昨日に続いて、「社会とのつながり」という意味で
興味深い記事に出会いました。日経新聞より。
(有料会員限定記事となっております。ご了承ください)
大学研究者が大学に在籍しつつ、企業社員としても働く「クロスアポイントメント制度」が注目されている。大学ならではの長期的な視野を生かして企業の研究開発に取り組み、著名な国際学会で企業の存在感を高めることにつながる事例も出てきた。知を共有する新たな人事制度が二足のわらじを履く研究者の活動を後押しし、産学連携を深化させている。
パナソニックのデジタル・AI技術センター客員総括主幹技師でもある
谷口忠大さんです。
谷口さんは2017年にパナソニックに入社。
下の図に示しているクロスアポイントメント制度の第1号事例だったそうです。
上の図中の表で言えば、クロスアポイントメント制度というのは、
兼業と共同研究の間くらいの位置にあたるのでしょうか。
それぞれの差異を実際の行動にあてはめた時の具体的なちがいは
少々分かりにくいところもありますが、
形式はどうあれ、学業や研究と産業の重なりの部分に
人材が配置されていることによって、
双方の組織のメリットがあることは十分理解できます。
一方で、働く側の負荷が大きくなるのではないか、
という点が気になります。
谷口さんの業務割合は会社2割、大学8割。
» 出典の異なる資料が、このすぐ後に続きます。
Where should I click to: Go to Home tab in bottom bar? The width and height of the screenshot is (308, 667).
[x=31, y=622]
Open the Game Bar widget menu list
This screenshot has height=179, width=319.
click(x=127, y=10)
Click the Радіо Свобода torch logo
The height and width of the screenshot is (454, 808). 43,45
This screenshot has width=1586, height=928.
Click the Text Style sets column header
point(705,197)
3年契約だったが、両組織の評価は高く今春、協定は更新された。ただ「大学勤務よりも収入は増えたが、労働時間も増える。給与が増えないと同制度に対する研究者の評価が下がってしまう」と指摘し、給与面での待遇が同制度の普及のカギになると強調する。
この記事にはもう1人、この制度を活用している方が登場します。
不二製油グループ本社執行役員で未来創造研究所長の中村彰宏さんです。
先ほどの谷口さんは研究者が企業に就職するという順序でしたが、
中村さんはその逆で、企業勤務者が研究者になったというパターンです。
大学生の面倒もみる中村さんには、研究所トップ自らが若者の感性を企業に吹き込む役割も期待されている。トレンドに敏感なメーカーにとって新たな価値創造にもつながりそうだ。
(中略)
すでに茨城大学との間で連携講座をつくろうと動いている。中村さんは「企業と大学を行き来できる立場を生かし、将来の人材を育てたい」と話す。様々な形で社会に貢献したいという個人の熱意が働き方改革につながっている。
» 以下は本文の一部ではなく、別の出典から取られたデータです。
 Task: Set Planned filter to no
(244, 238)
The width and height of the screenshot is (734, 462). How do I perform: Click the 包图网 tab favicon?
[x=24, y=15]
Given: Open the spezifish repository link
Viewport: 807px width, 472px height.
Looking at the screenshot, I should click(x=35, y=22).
研究と社会をつなぐことは以前から取組がなされていると思いますが、
小中高の学びと社会をつなぐ、そしてそこに具体的な人材が存在する、
ということについてはまだまだ発展途上だと感じます。
企業に知の刺激が与えられるのと同じように、
教育の場に社会の刺激が与えられることで
学校はよりいっそう活性化するのではないでしょうか。